I had a chess-buddy in MENSA.
He concluded that strong chess is not part-in-parcel with high IQ.

He would jokingly use his chess score as an argumentum ad authoritatum on all things intellectual.

Intelligence is obviously associated with a certain degree of success at chess. However, that doesn't mean one entails the other or that IQ performance correlates with chess performance. If it did, Kasparov would have an IQ of 190 given his ELO, but his IQ is known to be about 135. Carlsen recently said "I consider myself decently intelligent, not by any means a genius". So not all of the best chess players have supergenius IQs like Bobby Fischer (who had a confirmed 180-187 IQ at age 15), nor have they all been as "quirky" as Fischer.

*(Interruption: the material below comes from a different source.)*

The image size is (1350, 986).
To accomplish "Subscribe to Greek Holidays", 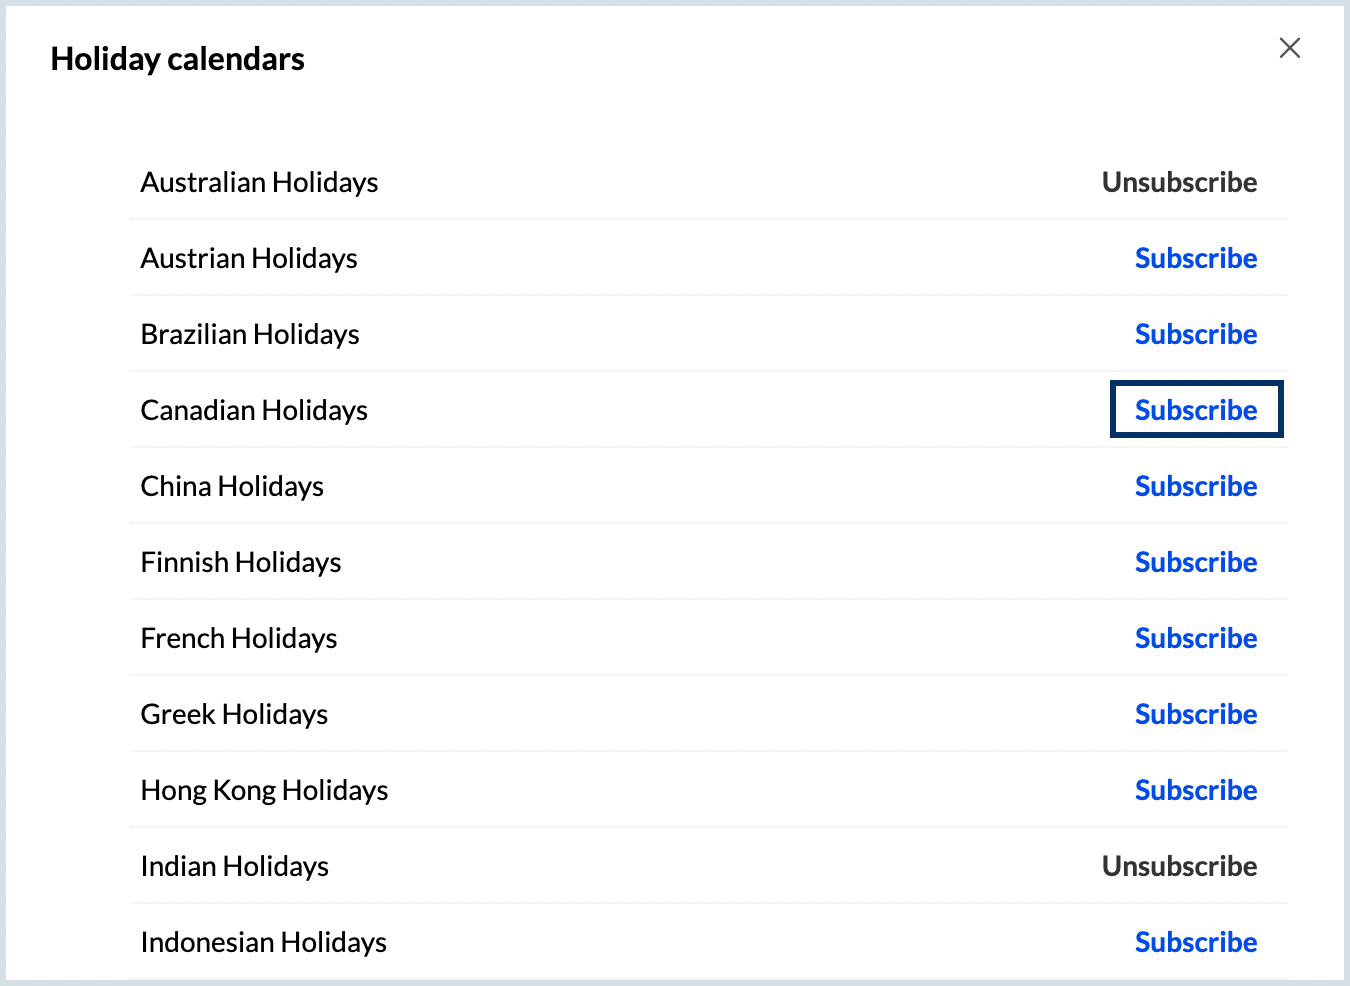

It's entirely possible that certain forms of autism might offset some of the negatives associated with high IQ, replacing the distractability of genius with some degree of 'focused obsession'.

People with a high IQ are famous for having poor discipline and work ethic - presumably because they are distracted by other types of information and stimuli. Hence, there may be a point of diminishing return when it comes to high IQ and chess development as chess requires so much discipline and practice.

A recent study on the relationship between cognitve abilities and chess concluded that intelligence is more of a factor for younger players and lower rated players but that other factors become more significant as one improves.

[www.sciencedaily.com/releases/2016/09/160913124722.htm
The relationship between cognitive ability and chess skill: A comprehensive meta-analysis. Intelligence, 2016; DOI: 10.1016/j.intell.2016.08.002]

Of course, we won't ever know for sure as long as people keep correlating ELO with IQ because it probably discourages top players from taking an IQ test as it would likely tarnish their supergenius mystique.
What is the purpose of asking this on a chess forum guys? The only thing i can say for sure is that chess players have an above average ego, so if you just want to see guys circlejerking just go to your favourite adult site.

That being said, if you refer to IQ, chess does not increase the IQ of a person, aside from maybe helping a child develop his brain early in life. However chess is perhaps more attractive as a hobby to people who are more intelligent, just as boxing would be more fun for people who are good at it.

@sfumatosauce "Of course, we won't ever know for sure as long as people keep correlating ELO with IQ because it probably discourages top players from taking an IQ test as it would likely tarnish their supergenius mystique."
Yes top players who are grown up and mostly millionaires are surely petty enough to act like that.
My friend with an IQ of 952000 says that there isn't a correlation.